**Task directions:**
Every line from the one with "Given: Click choose file to upload button" to the one with "The width and height of the screenshot is (1436, 840).", including those two, is to be copied exactly; all other lines of the entries below are left out.

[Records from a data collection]
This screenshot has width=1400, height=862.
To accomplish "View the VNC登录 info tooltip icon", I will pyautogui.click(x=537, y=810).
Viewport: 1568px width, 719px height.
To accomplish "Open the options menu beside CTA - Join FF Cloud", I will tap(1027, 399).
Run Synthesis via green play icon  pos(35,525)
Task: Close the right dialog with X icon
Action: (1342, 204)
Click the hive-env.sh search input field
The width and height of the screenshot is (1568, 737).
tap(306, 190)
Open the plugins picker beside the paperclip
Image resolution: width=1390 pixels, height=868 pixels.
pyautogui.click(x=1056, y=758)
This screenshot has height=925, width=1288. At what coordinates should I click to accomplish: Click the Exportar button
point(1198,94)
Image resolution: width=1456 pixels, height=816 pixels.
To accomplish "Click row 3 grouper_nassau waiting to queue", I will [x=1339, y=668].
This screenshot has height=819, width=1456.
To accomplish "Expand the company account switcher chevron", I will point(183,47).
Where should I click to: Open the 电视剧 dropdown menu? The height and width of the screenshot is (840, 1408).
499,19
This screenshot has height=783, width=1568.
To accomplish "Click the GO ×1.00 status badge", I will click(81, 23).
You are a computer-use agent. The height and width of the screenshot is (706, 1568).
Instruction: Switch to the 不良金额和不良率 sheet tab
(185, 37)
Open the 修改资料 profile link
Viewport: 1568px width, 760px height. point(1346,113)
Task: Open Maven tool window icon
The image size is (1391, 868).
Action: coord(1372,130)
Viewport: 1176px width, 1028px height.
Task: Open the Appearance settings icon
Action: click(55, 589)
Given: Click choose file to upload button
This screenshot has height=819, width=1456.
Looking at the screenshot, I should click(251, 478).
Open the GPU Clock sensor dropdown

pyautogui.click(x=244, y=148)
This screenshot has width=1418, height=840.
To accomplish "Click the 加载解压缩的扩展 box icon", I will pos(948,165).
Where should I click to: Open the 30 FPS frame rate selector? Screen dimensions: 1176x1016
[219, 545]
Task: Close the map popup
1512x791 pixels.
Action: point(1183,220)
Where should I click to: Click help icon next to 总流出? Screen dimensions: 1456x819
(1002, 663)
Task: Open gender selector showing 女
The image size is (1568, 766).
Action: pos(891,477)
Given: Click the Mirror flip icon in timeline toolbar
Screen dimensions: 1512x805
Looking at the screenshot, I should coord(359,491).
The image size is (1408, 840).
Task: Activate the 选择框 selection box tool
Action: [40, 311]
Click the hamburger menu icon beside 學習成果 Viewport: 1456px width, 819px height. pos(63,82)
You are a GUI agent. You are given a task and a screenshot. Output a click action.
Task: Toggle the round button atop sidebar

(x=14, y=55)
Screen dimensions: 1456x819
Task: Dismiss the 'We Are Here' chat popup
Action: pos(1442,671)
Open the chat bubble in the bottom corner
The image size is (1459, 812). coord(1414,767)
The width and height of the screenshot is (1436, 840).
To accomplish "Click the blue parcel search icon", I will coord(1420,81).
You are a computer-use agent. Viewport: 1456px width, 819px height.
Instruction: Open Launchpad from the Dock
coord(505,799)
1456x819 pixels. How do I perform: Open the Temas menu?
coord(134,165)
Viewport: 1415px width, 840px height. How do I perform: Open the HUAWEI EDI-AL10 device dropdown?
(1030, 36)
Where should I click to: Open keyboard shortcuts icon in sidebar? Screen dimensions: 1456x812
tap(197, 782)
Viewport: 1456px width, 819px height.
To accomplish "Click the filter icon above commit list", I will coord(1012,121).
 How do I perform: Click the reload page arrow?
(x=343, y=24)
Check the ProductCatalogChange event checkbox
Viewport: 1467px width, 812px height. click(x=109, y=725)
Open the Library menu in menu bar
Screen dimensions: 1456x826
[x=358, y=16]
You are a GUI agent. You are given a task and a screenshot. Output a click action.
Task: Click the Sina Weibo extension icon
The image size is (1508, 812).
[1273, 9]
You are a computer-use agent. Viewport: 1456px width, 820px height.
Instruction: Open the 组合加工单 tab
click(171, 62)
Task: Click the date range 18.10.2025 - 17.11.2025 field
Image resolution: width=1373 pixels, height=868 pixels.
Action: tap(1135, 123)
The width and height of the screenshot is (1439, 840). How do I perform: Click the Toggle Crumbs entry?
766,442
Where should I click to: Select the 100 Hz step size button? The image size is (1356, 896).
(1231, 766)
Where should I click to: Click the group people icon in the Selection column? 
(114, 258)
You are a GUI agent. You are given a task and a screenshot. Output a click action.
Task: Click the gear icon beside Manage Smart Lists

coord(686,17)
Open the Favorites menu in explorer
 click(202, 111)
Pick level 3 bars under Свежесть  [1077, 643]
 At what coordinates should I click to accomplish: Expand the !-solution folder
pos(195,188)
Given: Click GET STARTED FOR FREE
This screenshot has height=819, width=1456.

**Answer:**
Given: Click choose file to upload button
This screenshot has height=819, width=1456.
Looking at the screenshot, I should click(251, 478).
Open the GPU Clock sensor dropdown

pyautogui.click(x=244, y=148)
This screenshot has width=1418, height=840.
To accomplish "Click the 加载解压缩的扩展 box icon", I will pos(948,165).
Where should I click to: Open the 30 FPS frame rate selector? Screen dimensions: 1176x1016
[219, 545]
Task: Close the map popup
1512x791 pixels.
Action: point(1183,220)
Where should I click to: Click help icon next to 总流出? Screen dimensions: 1456x819
(1002, 663)
Task: Open gender selector showing 女
The image size is (1568, 766).
Action: pos(891,477)
Given: Click the Mirror flip icon in timeline toolbar
Screen dimensions: 1512x805
Looking at the screenshot, I should coord(359,491).
The image size is (1408, 840).
Task: Activate the 选择框 selection box tool
Action: [40, 311]
Click the hamburger menu icon beside 學習成果 Viewport: 1456px width, 819px height. pos(63,82)
You are a GUI agent. You are given a task and a screenshot. Output a click action.
Task: Toggle the round button atop sidebar

(x=14, y=55)
Screen dimensions: 1456x819
Task: Dismiss the 'We Are Here' chat popup
Action: pos(1442,671)
Open the chat bubble in the bottom corner
The image size is (1459, 812). coord(1414,767)
The width and height of the screenshot is (1436, 840).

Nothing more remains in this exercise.